There is no justifiable reason for banning smoking in all bars. If you like it, fine, but stop trying to craft a rational argument in favor of the ban - there isn't one. The same arguments used in favor of the smoking ban would all necessarily entail a ban on many other things - SUVs, drinking, etc.,. This ban is not about rationality. It's about the fact that local governments and public opinion have all tipped in favor of anti-smoking (for whatever reason), so, purely by a statistical majority, one group gets to enforce their will over another. It ain't about right and wrong, it's about who's got the power. So, if you're in favor, then you win - but don't try and make it look justifiable by any other standard than an arbitrary shift in public opinion.

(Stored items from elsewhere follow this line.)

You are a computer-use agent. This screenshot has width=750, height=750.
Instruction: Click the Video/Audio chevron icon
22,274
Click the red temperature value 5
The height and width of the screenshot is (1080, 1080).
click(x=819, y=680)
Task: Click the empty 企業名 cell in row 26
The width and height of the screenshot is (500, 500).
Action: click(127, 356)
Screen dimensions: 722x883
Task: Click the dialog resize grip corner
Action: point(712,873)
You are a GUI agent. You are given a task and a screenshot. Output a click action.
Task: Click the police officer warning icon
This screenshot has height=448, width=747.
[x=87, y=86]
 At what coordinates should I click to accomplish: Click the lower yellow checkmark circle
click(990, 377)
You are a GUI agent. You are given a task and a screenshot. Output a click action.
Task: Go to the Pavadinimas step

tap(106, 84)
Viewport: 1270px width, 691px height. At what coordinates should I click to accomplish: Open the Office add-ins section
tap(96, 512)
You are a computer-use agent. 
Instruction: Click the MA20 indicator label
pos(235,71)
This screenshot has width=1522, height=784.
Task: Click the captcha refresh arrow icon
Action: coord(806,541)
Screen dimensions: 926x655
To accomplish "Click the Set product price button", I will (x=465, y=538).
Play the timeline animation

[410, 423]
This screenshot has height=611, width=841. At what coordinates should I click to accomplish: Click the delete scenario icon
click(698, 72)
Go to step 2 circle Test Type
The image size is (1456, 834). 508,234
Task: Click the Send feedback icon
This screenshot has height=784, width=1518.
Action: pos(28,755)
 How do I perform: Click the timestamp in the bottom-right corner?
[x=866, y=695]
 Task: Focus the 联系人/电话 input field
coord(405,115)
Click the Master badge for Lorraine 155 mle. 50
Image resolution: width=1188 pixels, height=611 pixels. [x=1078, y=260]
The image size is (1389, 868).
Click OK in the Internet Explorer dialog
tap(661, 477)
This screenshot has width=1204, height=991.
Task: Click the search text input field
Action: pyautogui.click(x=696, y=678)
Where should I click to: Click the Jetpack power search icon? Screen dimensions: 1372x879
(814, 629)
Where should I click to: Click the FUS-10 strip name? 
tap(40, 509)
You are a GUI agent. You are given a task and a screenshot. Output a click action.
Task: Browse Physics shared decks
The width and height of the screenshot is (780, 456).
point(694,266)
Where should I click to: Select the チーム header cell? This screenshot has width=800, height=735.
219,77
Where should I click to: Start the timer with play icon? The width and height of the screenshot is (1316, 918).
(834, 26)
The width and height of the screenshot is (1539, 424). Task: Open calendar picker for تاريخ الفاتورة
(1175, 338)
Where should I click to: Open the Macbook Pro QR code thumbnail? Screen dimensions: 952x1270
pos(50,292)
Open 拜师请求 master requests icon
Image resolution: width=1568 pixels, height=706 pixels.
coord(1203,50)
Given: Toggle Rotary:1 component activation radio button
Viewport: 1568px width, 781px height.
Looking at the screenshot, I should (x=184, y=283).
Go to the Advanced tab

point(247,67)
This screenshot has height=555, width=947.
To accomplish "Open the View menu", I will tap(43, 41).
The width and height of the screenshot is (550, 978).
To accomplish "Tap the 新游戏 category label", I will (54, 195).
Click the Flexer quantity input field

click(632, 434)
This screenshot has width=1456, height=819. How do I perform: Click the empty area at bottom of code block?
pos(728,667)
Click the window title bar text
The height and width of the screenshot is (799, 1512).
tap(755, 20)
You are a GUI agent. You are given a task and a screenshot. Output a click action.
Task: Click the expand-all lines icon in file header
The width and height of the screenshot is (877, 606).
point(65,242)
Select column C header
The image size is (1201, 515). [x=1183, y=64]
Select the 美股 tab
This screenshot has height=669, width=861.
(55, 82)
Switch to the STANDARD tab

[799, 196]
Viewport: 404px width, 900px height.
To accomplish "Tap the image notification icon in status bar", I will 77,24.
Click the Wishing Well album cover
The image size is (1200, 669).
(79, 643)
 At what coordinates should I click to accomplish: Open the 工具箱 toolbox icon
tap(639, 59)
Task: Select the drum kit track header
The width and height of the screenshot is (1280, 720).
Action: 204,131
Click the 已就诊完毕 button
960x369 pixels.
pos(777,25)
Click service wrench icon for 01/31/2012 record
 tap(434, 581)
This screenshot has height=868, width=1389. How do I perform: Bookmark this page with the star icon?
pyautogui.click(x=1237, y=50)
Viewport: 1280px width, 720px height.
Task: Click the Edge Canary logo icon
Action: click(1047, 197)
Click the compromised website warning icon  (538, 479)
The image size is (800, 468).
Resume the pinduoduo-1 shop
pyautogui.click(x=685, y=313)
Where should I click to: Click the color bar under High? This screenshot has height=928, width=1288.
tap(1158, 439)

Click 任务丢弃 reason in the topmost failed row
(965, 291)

Rationality goes many ways - given the expense and health hazard it's not rational to smoke at all and the only reason why many do it is physical addiction which cases them to make an unrational choice - why do you think "i'm trying to quit" is such a commn refrain? I don't think the pro-smoking side has any claim to some sort of rational high ground in this instance.
Again though if those economic benefits seemed so obvious then why didn't anyone see that prior to the smoking bans? What you're arguing is that well the market doesn't work so we're going to force a solution that will make optimize the market. The problem with that is at the time that wasn't proven since prior to smoking bans no one was arguing that bars might make more money in fact the even proponents of smoking bans were admitting that they might economically impact bars. You're using hind sight reasoning to say that smoking bans improve the market. Well now we can say that smoking bans don't hurt bars economically so why keep them in place when without it the market should induce bars to keep the smoking ban on their own. So in other words you waiting for tobacco to be declared illegal. Instead of pushing for a smoking ban in bars why not push for making tobacco illegal?